Desde
que comenzaron las Olimpiadas de Río, resulta prácticamente imposible poner la
televisión o abrir un periódico, sin que las noticias sobre los logros
deportivos de las delegaciones de los distintos países participantes nos inunden
con records del mundo, marcas estratosféricas o el esperado debut del equipo de
alguna superpotencia llamado a hacer historia apabullando a sus modestos rivales.
Televisión Española está haciendo además un seguimiento exhaustivo de la participación de nuestros deportistas, aún en disciplinas en las que no descollamos precisamente por nuestro potencial. Con lo cual, en un día malo, es posible encontrarse con una sucesión de debacles en otras tantas pruebas de clasificación, que nos dejan al borde de la depresión y a la espera de que algún tirador anónimo nos saque del foso más profundo del medallero.
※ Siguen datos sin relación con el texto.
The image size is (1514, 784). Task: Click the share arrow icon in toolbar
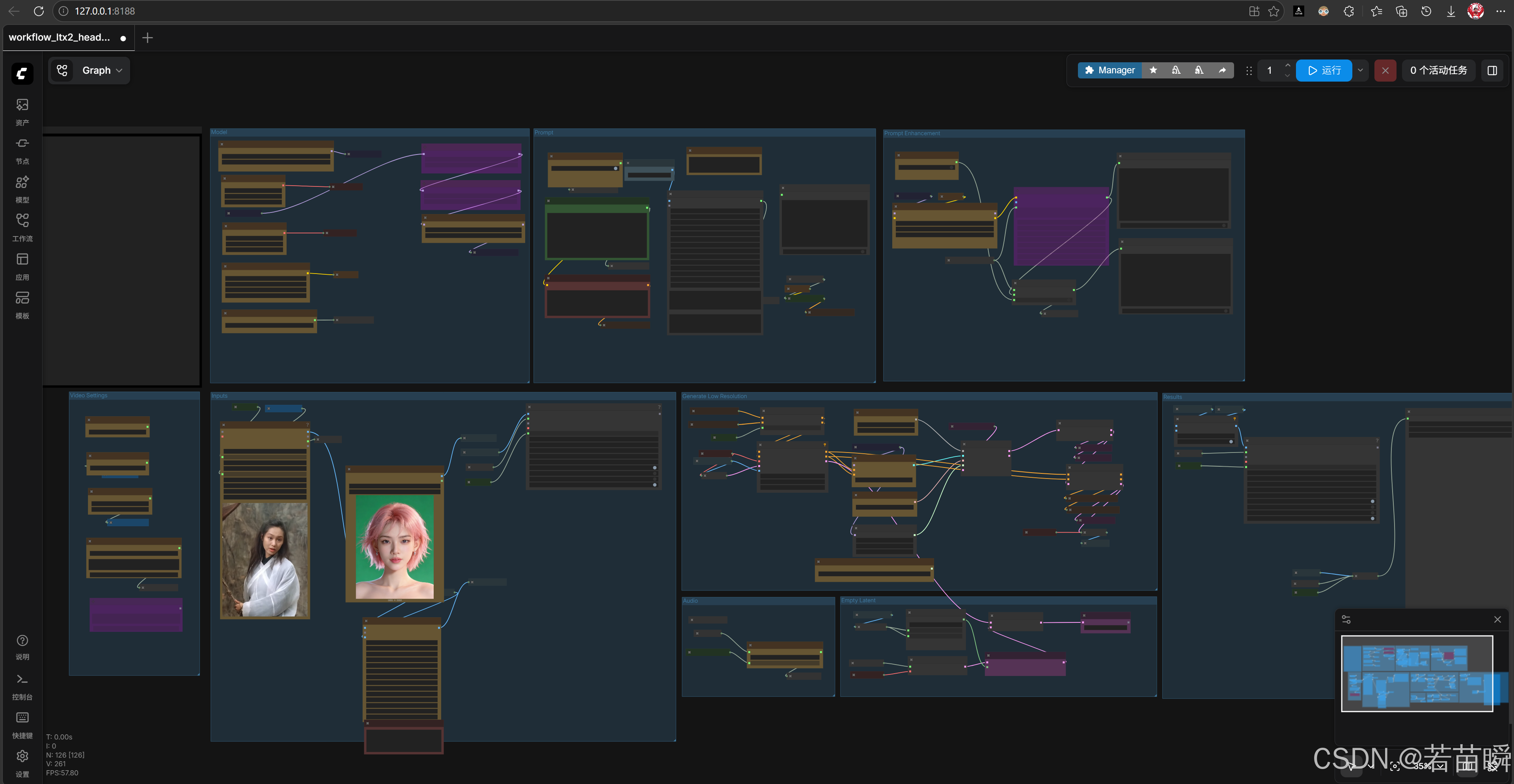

Aun así, esa saturación olímpica es preferible mil veces a las anodinas noticias estivales a que nos tienen acostumbrados las televisiones sobre pretemporadas y torneos de verano de los equipos de fútbol nacionales y los insoportables culebrones a propósito de los fichajes multimillonarios de jugadores que, cuando ya se han asentado en nuestro país, no tardan en volver a la primera plana, aunque esta vez por fraudes fiscales y otros comportamientos poco deportivos en relación con sus obligaciones tributarias o las de los clubes que los ficharon pagando unos precios inmorales por su traspaso.
A
propósito de los deportistas acomodados, llama la atención la prematura
eliminación de algunos de ellos, en cuanto les toca salir a la pista a competir
con otros, debutantes o no, pero seguramente mucho más imbuidos del espíritu olímpico
que, se supone, debería presidir cualquier competición deportiva; o, al menos,
con suficiente pundonor como para dejarse la piel en el intento de superar a
sus rivales y representar dignamente a los países bajo cuya bandera desfilaron
el día de la ceremonia inaugural de los Juegos.
Aunque
hay que reconocer que, hasta para eso, somos especiales. Así, en cualquier
retransmisión, a poco que las cámaras se detengan en la grada, es posible
identificar a los seguidores de cualquier país exhibiendo banderas y que, con
frecuencia, aparecen ataviados o, en el peor de los casos, pintarrajeados con
los colores nacionales. Sin embargo, cuando está en competición un deportista
español, resulta habitual ver enseñas autonómicas que alguien agita
compulsivamente, o incluso camisetas de uno de esos equipos de fútbol cuyas
gestas veraniegas tratan de colarse, también estos días, en el tiempo dedicado al
deporte de los noticiarios televisivos.
A
pesar de todo, me gustan los Juegos Olímpicos, y disfruto con la competición
casi en cualquier disciplina. Me gusta ver a los nadadores rompiendo la
superficie del agua de la piscina en cada brazada o impulsándose con la energía
de leones marinos, mientras el pabellón estalla en gritos de ánimo, vítores y
aclamaciones. Me fascina la belleza escultural de la gimnasia deportiva, el
equilibrio y la armonía del cuerpo humano de los gimnastas en movimiento,
asumiendo el riesgo que entraña desafiar osadamente a la gravedad y las leyes
de la física en busca de esa perfección estética. La tensión competitiva de los
deportes de equipo me impide, estos días, dormir la siesta y me hace
incorporarme en la butaca cuando el esfuerzo colectivo culmina con éxito,
quebrando la confianza del rival y haciendo aflorar las emociones. Y me admira
la capacidad de sacrificio de los atletas para afrontar el dolor en busca de
los límites de su resistencia física y mental.
Me
imagino que, naturalmente, es fácil hacer una lectura distinta de todo ese
espectáculo mediático, y pensar que, algunas veces, detrás de esos logros se
esconden prácticas abusivas, el recurso a sustancias dopantes, hombres y
mujeres sometidos a una disciplina que los privó de su infancia o de su
juventud, y que la competición siempre es desigual, porque no todos parten de
la misma línea de salida ni tienen, realmente, las mismas oportunidades de
conquistar la gloria. Pero aun así, pienso que el espectáculo merece la pena y
la competición, también a veces, da una oportunidad a los valientes, a los que
creyeron y lucharon por ganar. Y, cuando eso sucede, cuando alguien compitiendo
limpiamente, conquista esa corona y se asoma a ese escenario para mostrarnos su
entrega, su capacidad de sacrificio y su determinación para lograr esa meta, es
imposible no emocionarse y reconocer el valor de su gesta.